Условие задания -
Согласуются ли с отрывком о работе оперного певца утверждения (a) «Рассказчик держался в стороне от театральных интриг», (b) «В опере режиссер может трактовать действие в самых разных направлениях, как и в драме» и (c) «Руководству театра легко найти свободного певца на замену»? Ответьте на каждое «да» или «нет» и приведите дословно решающие слова текста.

Эти отношения между людьми искусства раздражали меня. Для меня никогда ни жена, ни ребенок, ни дом, ни вообще личная жизнь не стояла на первом месте. Я отдавал искусству всю свою силу, всю жизненную энергию, какими обладал. Львиную долю времени я посвящал работе, старался выполнять ее как можно добросовестней. Кажется, я никогда не опаздывал на репетиции или спектакли, никогда не бывал в неудовлетворительной форме, не устраивал в театре фокусы.

С самого начала искусство было для меня самым важным в жизни. Даже в свободное время я занимался тем, что прямо или косвенно связано с моей работой. Так остается и по сей день. Это вовсе не означает, что семья должна жить сама по себе и страдать: нужно уметь находить равновесие между работой и личной жизнью. Но, может быть, женщины обладают большей хваткой в искусстве, чем мы, мужчины. Я знаю крупных певиц, у которых есть и муж, и уйма детей, и никаких мучений от их искусства никому нет. Во многом это связано с тем, что на сто процентов они отдаются искусству только во время репетиций и спектаклей.

Вероятно, болтовня моих коллег о садовых делах была также своего рода защитой от истерии и суматохи, царивших в театре. Я сам всегда держался подальше от любых интриг. Я не позволял себе вступать в конфликты с режиссерами и дирижерами. Это не означает, что я вел себя как овца. Если что-то кажется мне неправильным, я обращаюсь с просьбой найти совместное решение в работе с режиссером и дирижером, которое подошло бы всем. Но я никогда не настаиваю на том, что надо сделать именно так, а не иначе только потому, что я так хочу. У многих моих коллег нет такой способности подчиниться режиссеру или дирижеру. Они делают свое дело так, как привыкли делать его годами, и попросту отмахиваются от того, какая в данном случае предлагается трактовка.

Но мое подчинение режиссерскому замыслу не означает, что я должен безоговорочно принимать его способ работы. Когда я замечаю, что режиссер делает все вопреки музыке в опере, во мне рождается внутренний протест. Колоссальная разница существует между оперой и драмой, говорю я про себя, в драме так много остается написанным между строк, и режиссер может трактовать это в самых разных направлениях. Когда речь идет об опере, ситуация другая: действие должно подчиняться музыке, поскольку музыка всегда выражает совершенно определенные вещи. Драматическая музыка должна соответствовать драматическому действию на сцене.

Это кажется очевидным, но на оперных представлениях все бывает как раз наоборот. Я как певец никак не могу изменить это. Задолго до того, как я приезжаю в данный театр, его руководство определяет режиссера для постановки и принимает его трактовку. Огромные деньги уже вложены в декорации и костюмы. Потому я и не могу начать протестовать с первой же репетиции. Разумеется, в принципе это делать можно. Я знаю коллег, которые все бросали, когда не могли принять сценическое решение. Но это крайняя мера, которая ведет к тяжелым осложнениям между певцом и театром. Руководству не так уж просто найти не занятого в это время певца для замены.

Данные -
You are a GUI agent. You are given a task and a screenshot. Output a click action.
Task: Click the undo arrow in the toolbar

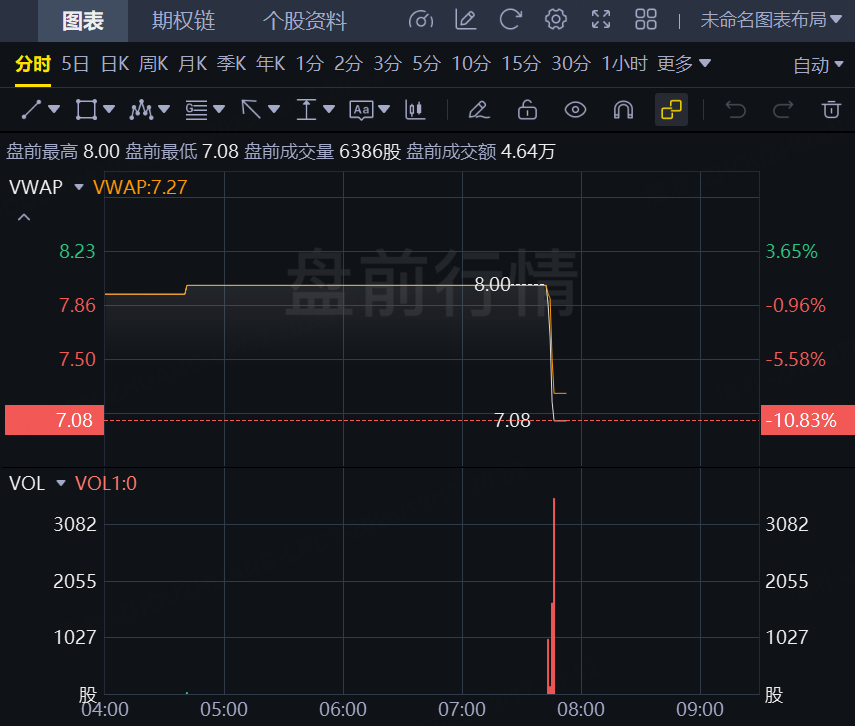pos(736,110)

Правильный ответ -
(a) Да: «Я сам всегда держался подальше от любых интриг».
(b) Нет: «Когда речь идет об опере, ситуация другая: действие должно подчиняться музыке, поскольку музыка всегда выражает совершенно определенные вещи».
(c) Нет: «Руководству не так уж просто найти не занятого в это время певца для замены».